Once the site has been created, it is time to set up the deployment credentials so you can actually publish your site. From the dashboard, select “Set up deployment credentials”.

It will ask you for a user name and password combination for Git deployments. Note it down. This will be the same credentials that are used to access minidumps and other diagnostic information in later steps.

Go back to the Dashboard and select “Set up deployment from source control.” Choose Local Git repository. Azure will create a repo for you to target.

Move back to PowerShell and follow the instructions that you get from Azure.

Once you’ve completed the deployment you should test to make sure you can hit your new web site. Make note of the prefix of the URI that your git publish is targeting. In my example, it is http://myminidumps.scm.azurewebsites.net/ . This is going to be the base URI for all the REST APIs you call.

Calling the Diagnostics REST APIs from PowerShell

Let’s start by grabbing the diagnostic counters from the Diagnostics REST APIs. We’ll do this with the Invoke-WebRequest PowerShell cmdlet. The API documentation is located here: https://github.com/projectkudu/kudu/wiki/Process-Threads-list-and-minidump-gcdump-diagsession. The most basic call is to /diagnostics/processes which will return several important counters about the w3wp.exe process running your website. I take the returned content and format it nicely by piping to the ConvertFrom-Json cmdlet:

(Invoke-WebRequest –uri https://mysite.scm.azurewebsites.net/diagnostics/processes/0 –credential mycredential).Content | ConvertFrom-Json

It should look something like this:

Notice all the great memory counters which could point us to a leak. Knowing that you have a leak is a great first step but how would you investigate the cause? You actually have two options in the current version of Azure Web Sites: full heap dumps and managed gcdumps. Heaps dumps are complete snapshot of the state of the process at the time you issue the dump command via REST. GCDump files are compressed and don’t have the ability to inspect the heap itself but has the complete reference graph which should be sufficient to track down most leaks. The major advantage of GCDump files is that they are small and should work well with the Free tier of Azure Web Sites. We’ll use GCDumps for this walkthrough.

Getting the managed heap file

The URL for taking a GCDump of a process is /diagnostics/processes/0/gcdump. The outfile parameter to the powershell snippet below specifies where to write the dump. We are using the .diagsession extension so VS will know to open it as a managed memory file.

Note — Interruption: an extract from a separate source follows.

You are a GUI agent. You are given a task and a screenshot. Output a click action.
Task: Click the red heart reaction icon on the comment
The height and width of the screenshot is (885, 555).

Invoke-WebRequest -uri https://<Website>.scm.azurewebsites.net/diagnostics/processes/0/gcdump 
-credential <InsertDeploymentUserIdFromAboveHere> -outfile .dump.diagsession

Once you have the dump file, switch back to Visual Studio. Choose File->Open and your diagsession file location. You should now see something that looks like the screenshots below that lets you drill in to each type to see the size of each instance and in the pane below you can drill into the references that are keeping objects of that type alive.

Hopefully this tutorial will get you started with finding memory leaks in your Azure Web Sites.

To learn more about how to do memory analysis with these tools, check out Andrew’s blog post here for much more info.

As always, we look forward to your feedback in the comments.

Update:

If you update to CTP 1 (or later) of the Spring Update of Visual Studio 2013, we’ve added a small enhancement that makes this scenario much better.   The easiest way to identify a leak is usually to compare two diagsession files and see what has changed between them.   This helps you narrow in on the largest change directly instead of opening two files up and comparing them manually.   It’s super simple.   Just make sure you follow the instructions above to get a diagsession file.   Allow the leak to accumulate for a while using the technique above for monitoring the size of the memory counters (private_memory or virtual_memory are good clues) then take another snapshot. 

Open the later of the two files as before but now you can select “Compare To->Browse…” in order to compare to the baseline you took.

Select

Now, you should see several new columns for the difference between the number and size of each type.   I usually sort on Size in bytes to try to identify which types are leaking.